The urge to pressure China over its currency policy makes more sense than the urge to punish it for its labor policy. China's dynamic economy has lifted well over 100 million people out of poverty, and excessive labor regulations that slowed growth would harm workers rather than helping them. But China's weak currency, allied with its reluctance to stimulate domestic consumption, damages its economy and workers as well as stirring up trouble for foreigners.

China's commitment to a weak currency limits its freedom to raise interest rates, since higher rates tend to suck in foreign capital and drive the exchange rate upward. This inhibits efforts to use the interest-rate tool to dampen the economy when it overheats -- which explains why China has experienced boom-bust cycles. Meanwhile, a growth strategy that relies on foreign rather than Chinese consumers is not great for the Chinese. China is saving rather than consuming, which means its living standards are lower than they could be.

Then there is the effect of China's policies on foreigners. The challenge of integrating a vast pool of cheap labor into the world trading system is compounded when a low exchange rate makes that labor even cheaper. And the challenge of dealing with America's mirror-image problem of low savings is rendered harder, too. If the United States boosts saving and cuts spending, there'll be a nasty recession unless foreigners buy more U.S. exports. China should let its currency rise so as to assist America's necessary adjustment.

Yet it's one thing to agree that China needs to revalue and quite another to conclude that globalization's rules should punish currency "manipulators." Various forms of currency management are common and sometimes even good -- lots of countries have used currency pegs to conquer inflation, and China's own peg was a bulwark against the turmoil of the East Asian crisis. As to China's savings addiction, American policymakers have to be cautious: China's savings excess is no more egregious than America's savings deficit.

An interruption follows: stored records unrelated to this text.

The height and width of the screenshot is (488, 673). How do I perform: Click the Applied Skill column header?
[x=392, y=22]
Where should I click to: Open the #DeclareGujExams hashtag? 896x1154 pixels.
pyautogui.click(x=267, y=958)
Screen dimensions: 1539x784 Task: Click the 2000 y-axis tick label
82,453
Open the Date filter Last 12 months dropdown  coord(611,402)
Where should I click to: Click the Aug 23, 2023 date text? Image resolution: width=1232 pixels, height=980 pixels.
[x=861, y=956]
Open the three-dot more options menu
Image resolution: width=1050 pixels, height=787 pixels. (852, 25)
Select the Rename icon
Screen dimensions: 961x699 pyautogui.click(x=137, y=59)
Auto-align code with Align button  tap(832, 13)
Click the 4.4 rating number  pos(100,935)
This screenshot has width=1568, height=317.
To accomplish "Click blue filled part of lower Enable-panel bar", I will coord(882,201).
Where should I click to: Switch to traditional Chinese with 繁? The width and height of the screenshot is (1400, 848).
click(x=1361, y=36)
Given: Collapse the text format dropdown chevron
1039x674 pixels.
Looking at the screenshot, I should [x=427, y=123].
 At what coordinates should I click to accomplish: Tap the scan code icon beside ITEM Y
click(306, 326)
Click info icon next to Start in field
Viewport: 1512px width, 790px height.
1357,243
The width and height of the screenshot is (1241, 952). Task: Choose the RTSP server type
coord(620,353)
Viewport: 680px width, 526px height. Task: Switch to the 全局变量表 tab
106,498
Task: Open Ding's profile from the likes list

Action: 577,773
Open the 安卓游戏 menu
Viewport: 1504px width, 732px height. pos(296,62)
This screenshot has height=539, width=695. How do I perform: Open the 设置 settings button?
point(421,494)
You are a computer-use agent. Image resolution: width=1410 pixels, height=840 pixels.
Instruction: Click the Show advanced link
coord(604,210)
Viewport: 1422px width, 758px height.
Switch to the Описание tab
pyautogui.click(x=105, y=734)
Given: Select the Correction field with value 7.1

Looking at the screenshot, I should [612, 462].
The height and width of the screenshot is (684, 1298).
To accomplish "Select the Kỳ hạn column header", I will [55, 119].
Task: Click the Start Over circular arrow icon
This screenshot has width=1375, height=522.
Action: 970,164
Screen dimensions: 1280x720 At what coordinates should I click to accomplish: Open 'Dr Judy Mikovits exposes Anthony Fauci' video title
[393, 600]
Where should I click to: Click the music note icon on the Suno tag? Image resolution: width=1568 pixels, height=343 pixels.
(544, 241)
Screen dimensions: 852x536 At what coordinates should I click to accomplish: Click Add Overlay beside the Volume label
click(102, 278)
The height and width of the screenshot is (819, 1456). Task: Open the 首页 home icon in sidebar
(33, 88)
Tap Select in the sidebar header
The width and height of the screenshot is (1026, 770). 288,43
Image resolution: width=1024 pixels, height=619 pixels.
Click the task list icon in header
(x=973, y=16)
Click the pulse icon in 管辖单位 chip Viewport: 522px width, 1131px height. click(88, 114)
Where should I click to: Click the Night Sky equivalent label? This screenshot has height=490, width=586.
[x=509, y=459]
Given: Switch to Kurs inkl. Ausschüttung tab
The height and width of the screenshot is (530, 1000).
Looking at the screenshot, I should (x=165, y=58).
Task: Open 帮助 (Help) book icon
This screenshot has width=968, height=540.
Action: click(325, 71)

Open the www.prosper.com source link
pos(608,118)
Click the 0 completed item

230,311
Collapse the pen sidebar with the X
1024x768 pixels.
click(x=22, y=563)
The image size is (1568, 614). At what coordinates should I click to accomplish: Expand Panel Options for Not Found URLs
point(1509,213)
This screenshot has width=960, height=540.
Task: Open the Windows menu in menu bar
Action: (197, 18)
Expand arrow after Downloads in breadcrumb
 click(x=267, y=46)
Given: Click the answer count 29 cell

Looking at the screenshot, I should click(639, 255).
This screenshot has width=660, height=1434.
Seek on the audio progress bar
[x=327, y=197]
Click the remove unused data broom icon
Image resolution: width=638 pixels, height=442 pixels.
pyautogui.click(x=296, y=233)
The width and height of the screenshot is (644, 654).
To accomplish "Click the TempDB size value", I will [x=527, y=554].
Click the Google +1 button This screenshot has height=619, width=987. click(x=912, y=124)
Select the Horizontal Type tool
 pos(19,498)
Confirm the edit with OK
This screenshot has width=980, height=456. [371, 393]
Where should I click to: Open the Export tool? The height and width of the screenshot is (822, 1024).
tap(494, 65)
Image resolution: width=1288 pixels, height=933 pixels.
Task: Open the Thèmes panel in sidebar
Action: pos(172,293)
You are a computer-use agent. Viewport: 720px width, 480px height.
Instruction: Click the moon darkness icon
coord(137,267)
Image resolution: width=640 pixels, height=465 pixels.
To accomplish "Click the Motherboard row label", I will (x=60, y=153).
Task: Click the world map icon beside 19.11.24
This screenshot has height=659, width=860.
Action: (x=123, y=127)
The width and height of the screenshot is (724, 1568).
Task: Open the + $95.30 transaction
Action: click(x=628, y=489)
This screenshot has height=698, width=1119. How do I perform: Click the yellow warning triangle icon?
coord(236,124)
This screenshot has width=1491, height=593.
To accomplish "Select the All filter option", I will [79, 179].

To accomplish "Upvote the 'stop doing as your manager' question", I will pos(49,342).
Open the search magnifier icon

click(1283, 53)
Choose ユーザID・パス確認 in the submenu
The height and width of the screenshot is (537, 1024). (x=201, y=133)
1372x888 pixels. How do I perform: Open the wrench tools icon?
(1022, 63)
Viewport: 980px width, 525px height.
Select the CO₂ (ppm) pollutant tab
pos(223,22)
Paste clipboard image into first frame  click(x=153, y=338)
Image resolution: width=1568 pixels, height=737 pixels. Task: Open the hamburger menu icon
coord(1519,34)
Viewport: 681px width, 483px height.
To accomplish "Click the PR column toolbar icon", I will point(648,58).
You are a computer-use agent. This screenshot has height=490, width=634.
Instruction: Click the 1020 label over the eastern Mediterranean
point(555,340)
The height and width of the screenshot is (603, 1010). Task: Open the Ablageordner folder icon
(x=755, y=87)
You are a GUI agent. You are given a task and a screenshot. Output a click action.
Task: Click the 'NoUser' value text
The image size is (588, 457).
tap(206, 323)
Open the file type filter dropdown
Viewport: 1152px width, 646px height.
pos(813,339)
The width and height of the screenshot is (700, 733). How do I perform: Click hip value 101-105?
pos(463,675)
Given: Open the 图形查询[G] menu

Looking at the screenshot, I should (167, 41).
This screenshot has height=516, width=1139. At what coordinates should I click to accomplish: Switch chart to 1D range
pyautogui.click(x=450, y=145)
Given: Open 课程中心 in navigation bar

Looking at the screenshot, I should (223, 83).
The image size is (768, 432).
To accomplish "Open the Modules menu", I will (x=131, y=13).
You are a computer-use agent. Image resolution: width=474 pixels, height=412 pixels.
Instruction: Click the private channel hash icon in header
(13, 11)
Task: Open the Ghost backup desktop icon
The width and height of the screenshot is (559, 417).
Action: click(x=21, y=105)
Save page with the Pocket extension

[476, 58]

So long as there is globalization, its rules will be debated. It will always feel odd that some aspects of the system are subject to quasi-law while others seem anarchic. But there's a perfectly good reason why trade, unlike labor standards or currency policies, is so intensively rules-based. For nearly all countries at nearly all times, cutting trade barriers make sense. But when it comes to labor standards or currency regimes, such generalization is impossible.